START RECORDS SHOWN
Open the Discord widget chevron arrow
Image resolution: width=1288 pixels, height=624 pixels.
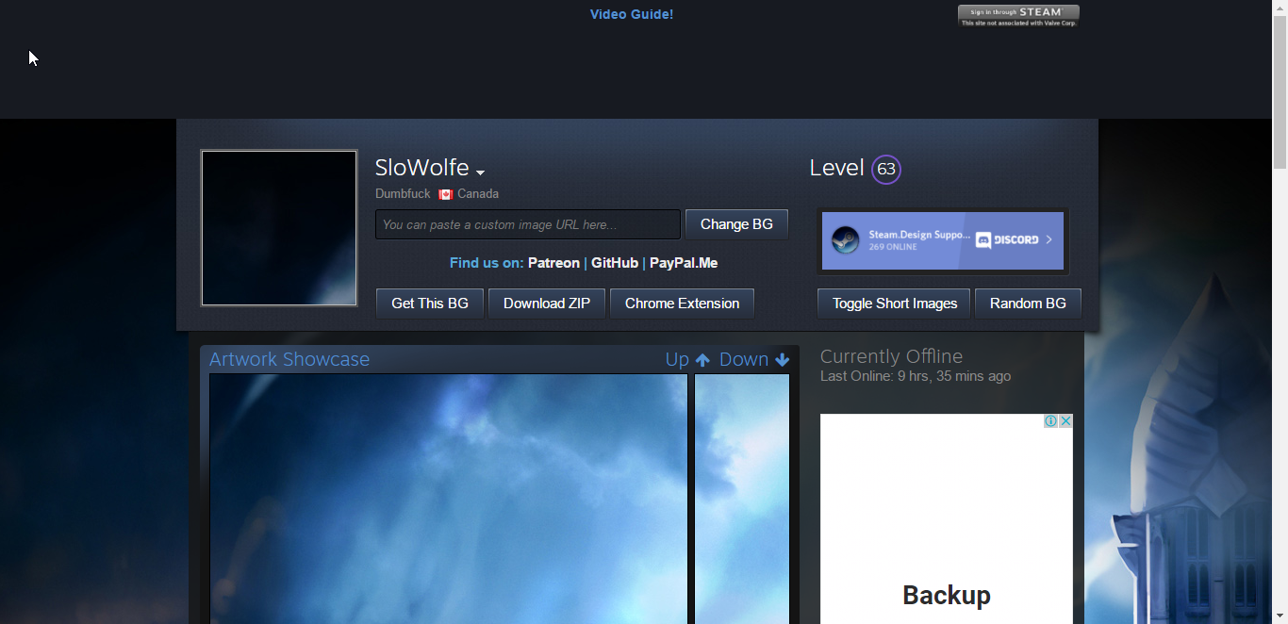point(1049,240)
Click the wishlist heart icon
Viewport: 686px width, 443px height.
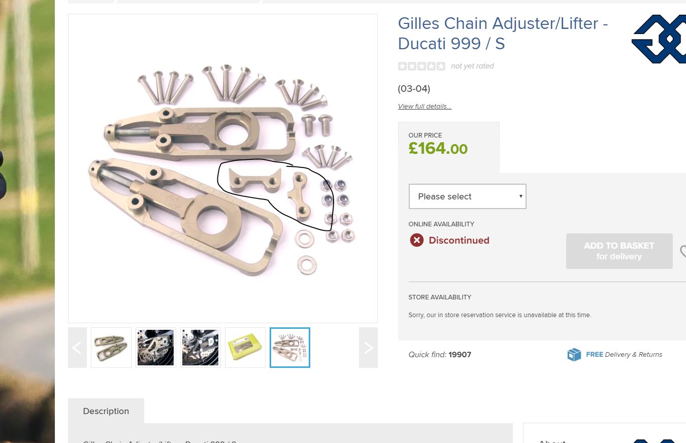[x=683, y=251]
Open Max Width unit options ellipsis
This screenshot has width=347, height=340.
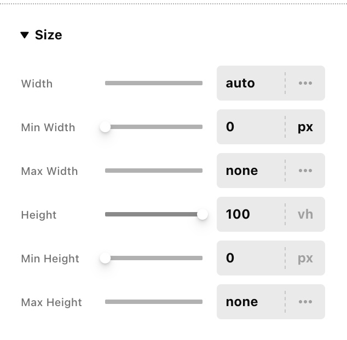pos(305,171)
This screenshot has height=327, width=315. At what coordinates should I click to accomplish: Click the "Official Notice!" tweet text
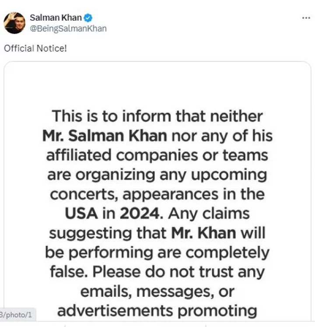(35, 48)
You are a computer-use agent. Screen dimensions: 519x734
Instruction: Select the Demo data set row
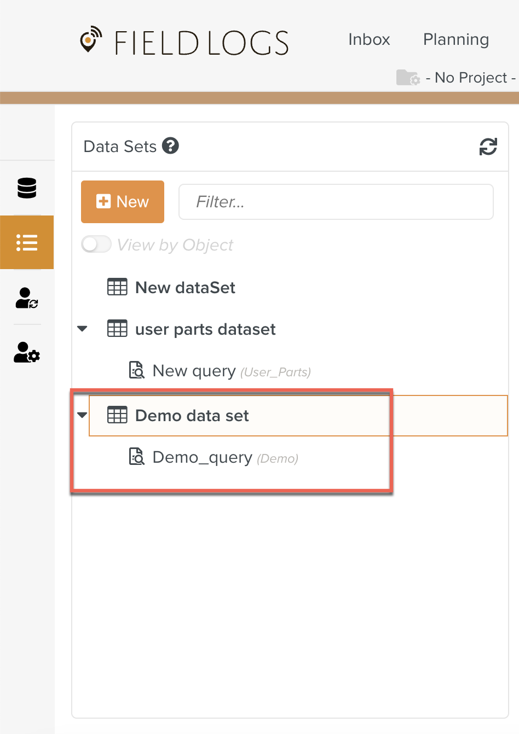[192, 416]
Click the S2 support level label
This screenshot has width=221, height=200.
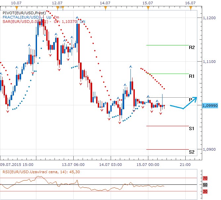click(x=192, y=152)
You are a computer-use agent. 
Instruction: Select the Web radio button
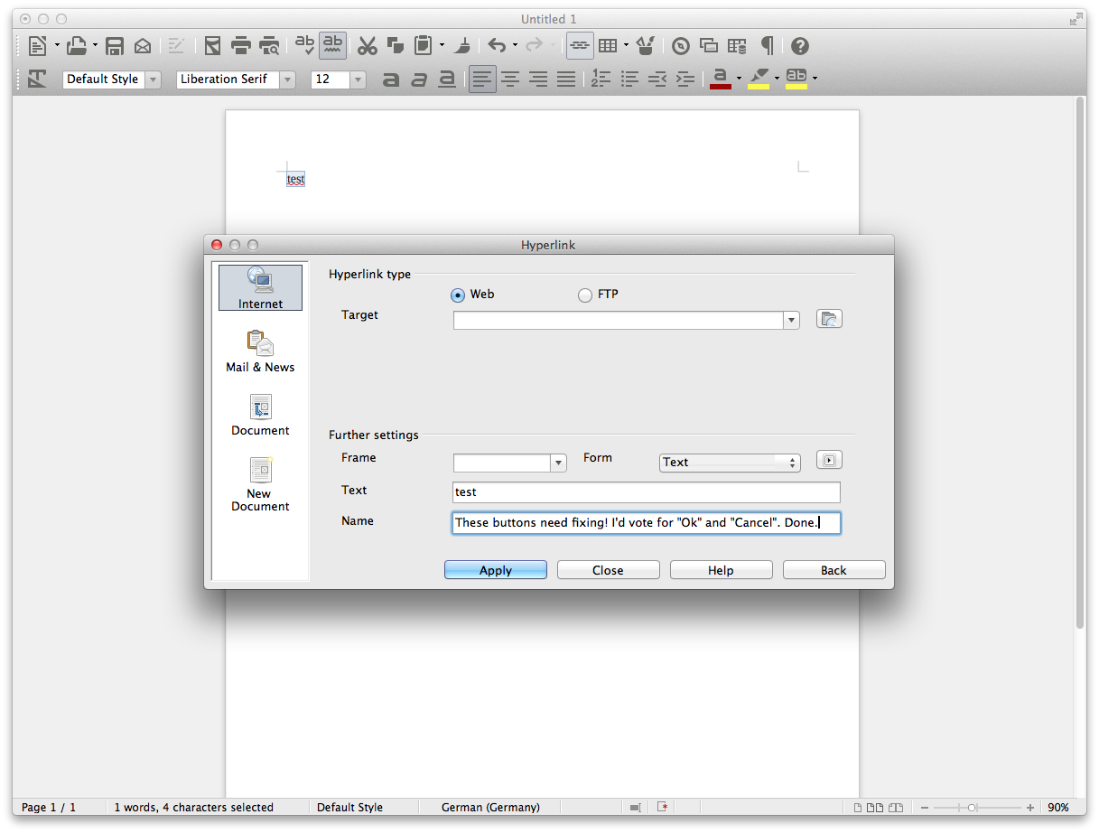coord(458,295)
END RECORDS SHOWN
START RECORDS SHOWN
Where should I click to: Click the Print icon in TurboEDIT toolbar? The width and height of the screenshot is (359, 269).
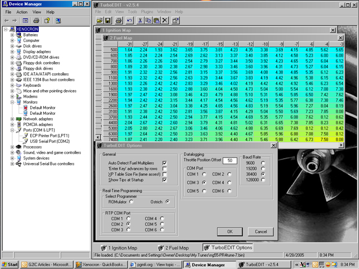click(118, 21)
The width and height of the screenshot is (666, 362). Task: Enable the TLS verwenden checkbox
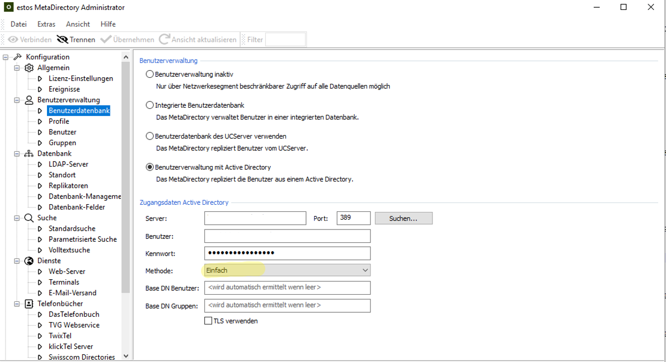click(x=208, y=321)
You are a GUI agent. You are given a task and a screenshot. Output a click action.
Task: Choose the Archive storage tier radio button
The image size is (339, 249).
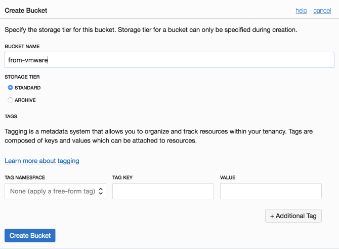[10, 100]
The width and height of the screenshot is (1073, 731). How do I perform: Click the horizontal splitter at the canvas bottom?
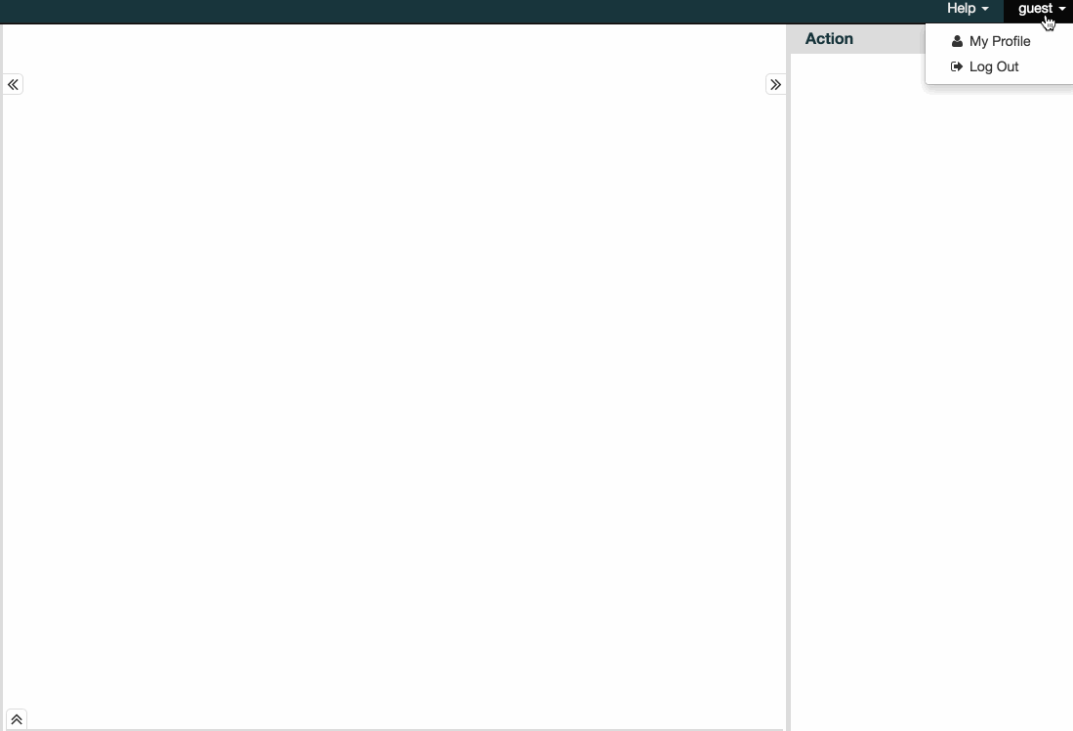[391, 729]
END RECORDS SHOWN
PROBLEM TO WORK ON >> Please copy each line of the records above in which the word "Open" can be found.

ANSWER BOX >>
Open the Discord widget chevron arrow
Open Max Width unit options ellipsis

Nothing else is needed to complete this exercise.